Kirkus' enthusiastic review calls The Starless Sea "an ambitious and bewitching gem of a book with mystery and passion inscribed on every page,"[7] and Adrienne Martini, in Locus Magazine, describes how "Morgenstern takes great glee in subverting expectations for what a story needs to contain in this, um, story," explaining that the difficulty in describing or following the novel's plot narrative is because The Starless Sea is less about the narrative plot, and more about the philosophical underpinnings of stories themselves.[8] She concludes that "Like any story, The Starless Sea has a beginning and an ending. It also has a middle – a lot of middle. Morgenstern crams about a billion ideas – including but not limited to game design, folk tales, cocktails, and bees – into the endless-feeling middle. Some of them open up her tale in interesting ways; some don’t live up to their promises. She takes a big, admirable swing but doesn’t completely connect. Still, it’s a book full of beautiful moments, even if they don’t all work in concert."

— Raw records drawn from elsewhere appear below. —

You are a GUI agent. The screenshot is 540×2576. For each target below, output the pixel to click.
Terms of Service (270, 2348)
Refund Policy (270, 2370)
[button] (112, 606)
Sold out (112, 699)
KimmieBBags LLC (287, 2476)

Amal El-Mohtar, however, writes for NPR that The Starless Sea made her feel like "a child falling into a story again," finding the narrative twists and turns exciting, and making her feel like she was "playing a puzzle game, being guided through a beautiful labyrinth of harbours and honey and bees."[9] Because of this regard for the conceptual, she is disappointed by the more conventional villain-driven narrative that develops later in the book, taking it to its denouement. Her overall review, however, is unabashedly positive: "What did work for me, deeply and wholesomely and movingly, was the whole affect of the book, its warmth, its helpless love of storytelling and beautiful, polished fables. It's a book that's a pleasure to dwell in, a delicious experience to dip in and out of.... When I finished it, I was uncertain of my thoughts about the whole; the next night, when I realized there was nothing left of it to read, I felt lost and sad."